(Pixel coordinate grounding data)
━━━━━━━━━━━━━━━━
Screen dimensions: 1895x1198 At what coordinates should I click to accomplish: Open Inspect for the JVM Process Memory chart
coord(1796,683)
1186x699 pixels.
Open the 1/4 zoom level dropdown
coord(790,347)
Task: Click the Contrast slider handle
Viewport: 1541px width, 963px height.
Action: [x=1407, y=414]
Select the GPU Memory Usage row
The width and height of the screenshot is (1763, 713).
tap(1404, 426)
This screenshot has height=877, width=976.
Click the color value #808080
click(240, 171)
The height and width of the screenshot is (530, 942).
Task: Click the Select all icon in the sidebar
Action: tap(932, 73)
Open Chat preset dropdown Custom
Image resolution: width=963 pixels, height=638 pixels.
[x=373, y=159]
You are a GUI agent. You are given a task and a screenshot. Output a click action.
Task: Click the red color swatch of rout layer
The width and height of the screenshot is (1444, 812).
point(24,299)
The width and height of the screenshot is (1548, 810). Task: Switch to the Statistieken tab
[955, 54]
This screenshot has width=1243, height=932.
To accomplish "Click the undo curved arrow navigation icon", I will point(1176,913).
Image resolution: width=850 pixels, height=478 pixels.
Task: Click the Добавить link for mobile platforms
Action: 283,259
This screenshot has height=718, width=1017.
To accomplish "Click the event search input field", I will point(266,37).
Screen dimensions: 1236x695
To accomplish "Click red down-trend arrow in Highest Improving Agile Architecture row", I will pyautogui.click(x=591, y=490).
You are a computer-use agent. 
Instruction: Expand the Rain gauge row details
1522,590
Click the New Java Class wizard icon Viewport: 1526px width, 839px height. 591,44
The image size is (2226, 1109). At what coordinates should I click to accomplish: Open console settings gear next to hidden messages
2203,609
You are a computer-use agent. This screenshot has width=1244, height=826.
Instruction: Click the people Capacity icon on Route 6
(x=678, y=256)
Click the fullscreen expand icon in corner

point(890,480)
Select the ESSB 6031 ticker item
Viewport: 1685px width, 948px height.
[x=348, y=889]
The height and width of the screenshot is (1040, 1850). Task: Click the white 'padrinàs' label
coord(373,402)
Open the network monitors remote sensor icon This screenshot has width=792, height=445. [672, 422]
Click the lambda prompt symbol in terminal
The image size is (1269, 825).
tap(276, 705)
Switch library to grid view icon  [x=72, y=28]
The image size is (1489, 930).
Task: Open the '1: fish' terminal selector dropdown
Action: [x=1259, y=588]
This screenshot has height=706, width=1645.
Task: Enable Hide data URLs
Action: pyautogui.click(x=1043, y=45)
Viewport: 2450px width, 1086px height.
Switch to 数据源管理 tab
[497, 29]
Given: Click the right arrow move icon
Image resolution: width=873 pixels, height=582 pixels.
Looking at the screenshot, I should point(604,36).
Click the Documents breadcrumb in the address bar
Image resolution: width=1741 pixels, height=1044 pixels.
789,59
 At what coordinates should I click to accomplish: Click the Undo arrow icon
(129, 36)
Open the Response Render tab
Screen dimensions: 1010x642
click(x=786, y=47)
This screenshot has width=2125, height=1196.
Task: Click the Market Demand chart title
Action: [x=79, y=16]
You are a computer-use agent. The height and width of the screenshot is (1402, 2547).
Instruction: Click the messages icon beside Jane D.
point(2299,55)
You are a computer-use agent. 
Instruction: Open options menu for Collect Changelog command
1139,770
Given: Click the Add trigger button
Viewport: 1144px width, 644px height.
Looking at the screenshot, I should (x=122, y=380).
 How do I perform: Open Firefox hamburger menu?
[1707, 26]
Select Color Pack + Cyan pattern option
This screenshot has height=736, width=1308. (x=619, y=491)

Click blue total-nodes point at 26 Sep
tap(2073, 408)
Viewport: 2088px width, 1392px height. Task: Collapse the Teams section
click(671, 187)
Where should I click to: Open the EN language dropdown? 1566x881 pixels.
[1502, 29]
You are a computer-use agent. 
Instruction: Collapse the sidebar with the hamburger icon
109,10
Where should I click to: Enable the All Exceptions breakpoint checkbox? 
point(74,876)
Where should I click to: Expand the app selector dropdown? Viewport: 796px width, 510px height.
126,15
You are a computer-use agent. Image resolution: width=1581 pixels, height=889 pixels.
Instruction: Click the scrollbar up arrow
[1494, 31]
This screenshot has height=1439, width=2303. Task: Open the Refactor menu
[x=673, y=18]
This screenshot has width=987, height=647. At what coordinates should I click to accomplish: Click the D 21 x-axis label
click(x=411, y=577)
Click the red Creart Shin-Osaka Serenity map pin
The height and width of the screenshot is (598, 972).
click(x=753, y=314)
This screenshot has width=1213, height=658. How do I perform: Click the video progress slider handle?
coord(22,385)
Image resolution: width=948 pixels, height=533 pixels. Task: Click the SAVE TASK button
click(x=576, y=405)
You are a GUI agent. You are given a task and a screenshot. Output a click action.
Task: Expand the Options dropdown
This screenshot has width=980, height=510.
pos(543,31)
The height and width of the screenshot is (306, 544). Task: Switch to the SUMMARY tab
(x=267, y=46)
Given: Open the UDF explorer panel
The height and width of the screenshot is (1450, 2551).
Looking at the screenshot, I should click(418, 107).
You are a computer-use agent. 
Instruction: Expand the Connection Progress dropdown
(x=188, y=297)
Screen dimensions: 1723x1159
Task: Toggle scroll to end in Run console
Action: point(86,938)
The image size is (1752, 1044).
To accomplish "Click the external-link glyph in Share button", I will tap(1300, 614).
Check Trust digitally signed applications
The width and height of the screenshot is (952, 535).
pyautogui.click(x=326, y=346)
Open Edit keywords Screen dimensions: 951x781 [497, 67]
━━━━━━━━━━━━━━━━
[ASSIGNMENT] Your task is an exact transcription of every line above.

[RESULT OF THE EXERCISE]
Screen dimensions: 1895x1198 At what coordinates should I click to accomplish: Open Inspect for the JVM Process Memory chart
coord(1796,683)
1186x699 pixels.
Open the 1/4 zoom level dropdown
coord(790,347)
Task: Click the Contrast slider handle
Viewport: 1541px width, 963px height.
Action: [x=1407, y=414]
Select the GPU Memory Usage row
The width and height of the screenshot is (1763, 713).
tap(1404, 426)
This screenshot has height=877, width=976.
Click the color value #808080
click(240, 171)
The height and width of the screenshot is (530, 942).
Task: Click the Select all icon in the sidebar
Action: tap(932, 73)
Open Chat preset dropdown Custom
Image resolution: width=963 pixels, height=638 pixels.
[x=373, y=159]
You are a GUI agent. You are given a task and a screenshot. Output a click action.
Task: Click the red color swatch of rout layer
The width and height of the screenshot is (1444, 812).
point(24,299)
The width and height of the screenshot is (1548, 810). Task: Switch to the Statistieken tab
[955, 54]
This screenshot has width=1243, height=932.
To accomplish "Click the undo curved arrow navigation icon", I will point(1176,913).
Image resolution: width=850 pixels, height=478 pixels.
Task: Click the Добавить link for mobile platforms
Action: 283,259
This screenshot has height=718, width=1017.
To accomplish "Click the event search input field", I will point(266,37).
Screen dimensions: 1236x695
To accomplish "Click red down-trend arrow in Highest Improving Agile Architecture row", I will pyautogui.click(x=591, y=490).
You are a computer-use agent. 
Instruction: Expand the Rain gauge row details
1522,590
Click the New Java Class wizard icon Viewport: 1526px width, 839px height. 591,44
The image size is (2226, 1109). At what coordinates should I click to accomplish: Open console settings gear next to hidden messages
2203,609
You are a computer-use agent. This screenshot has width=1244, height=826.
Instruction: Click the people Capacity icon on Route 6
(x=678, y=256)
Click the fullscreen expand icon in corner

point(890,480)
Select the ESSB 6031 ticker item
Viewport: 1685px width, 948px height.
[x=348, y=889]
The height and width of the screenshot is (1040, 1850). Task: Click the white 'padrinàs' label
coord(373,402)
Open the network monitors remote sensor icon This screenshot has width=792, height=445. [672, 422]
Click the lambda prompt symbol in terminal
The image size is (1269, 825).
tap(276, 705)
Switch library to grid view icon  [x=72, y=28]
The image size is (1489, 930).
Task: Open the '1: fish' terminal selector dropdown
Action: [x=1259, y=588]
This screenshot has height=706, width=1645.
Task: Enable Hide data URLs
Action: pyautogui.click(x=1043, y=45)
Viewport: 2450px width, 1086px height.
Switch to 数据源管理 tab
[497, 29]
Given: Click the right arrow move icon
Image resolution: width=873 pixels, height=582 pixels.
Looking at the screenshot, I should point(604,36).
Click the Documents breadcrumb in the address bar
Image resolution: width=1741 pixels, height=1044 pixels.
789,59
 At what coordinates should I click to accomplish: Click the Undo arrow icon
(129, 36)
Open the Response Render tab
Screen dimensions: 1010x642
click(x=786, y=47)
This screenshot has width=2125, height=1196.
Task: Click the Market Demand chart title
Action: [x=79, y=16]
You are a computer-use agent. The height and width of the screenshot is (1402, 2547).
Instruction: Click the messages icon beside Jane D.
point(2299,55)
You are a computer-use agent. 
Instruction: Open options menu for Collect Changelog command
1139,770
Given: Click the Add trigger button
Viewport: 1144px width, 644px height.
Looking at the screenshot, I should (x=122, y=380).
 How do I perform: Open Firefox hamburger menu?
[1707, 26]
Select Color Pack + Cyan pattern option
This screenshot has height=736, width=1308. (x=619, y=491)

Click blue total-nodes point at 26 Sep
tap(2073, 408)
Viewport: 2088px width, 1392px height. Task: Collapse the Teams section
click(671, 187)
Where should I click to: Open the EN language dropdown? 1566x881 pixels.
[1502, 29]
You are a computer-use agent. 
Instruction: Collapse the sidebar with the hamburger icon
109,10
Where should I click to: Enable the All Exceptions breakpoint checkbox? 
point(74,876)
Where should I click to: Expand the app selector dropdown? Viewport: 796px width, 510px height.
126,15
You are a computer-use agent. Image resolution: width=1581 pixels, height=889 pixels.
Instruction: Click the scrollbar up arrow
[1494, 31]
This screenshot has height=1439, width=2303. Task: Open the Refactor menu
[x=673, y=18]
This screenshot has width=987, height=647. At what coordinates should I click to accomplish: Click the D 21 x-axis label
click(x=411, y=577)
Click the red Creart Shin-Osaka Serenity map pin
The height and width of the screenshot is (598, 972).
click(x=753, y=314)
This screenshot has width=1213, height=658. How do I perform: Click the video progress slider handle?
coord(22,385)
Image resolution: width=948 pixels, height=533 pixels. Task: Click the SAVE TASK button
click(x=576, y=405)
You are a GUI agent. You are given a task and a screenshot. Output a click action.
Task: Expand the Options dropdown
This screenshot has width=980, height=510.
pos(543,31)
The height and width of the screenshot is (306, 544). Task: Switch to the SUMMARY tab
(x=267, y=46)
Given: Open the UDF explorer panel
The height and width of the screenshot is (1450, 2551).
Looking at the screenshot, I should click(418, 107).
You are a computer-use agent. 
Instruction: Expand the Connection Progress dropdown
(x=188, y=297)
Screen dimensions: 1723x1159
Task: Toggle scroll to end in Run console
Action: point(86,938)
The image size is (1752, 1044).
To accomplish "Click the external-link glyph in Share button", I will tap(1300, 614).
Check Trust digitally signed applications
The width and height of the screenshot is (952, 535).
pyautogui.click(x=326, y=346)
Open Edit keywords Screen dimensions: 951x781 [497, 67]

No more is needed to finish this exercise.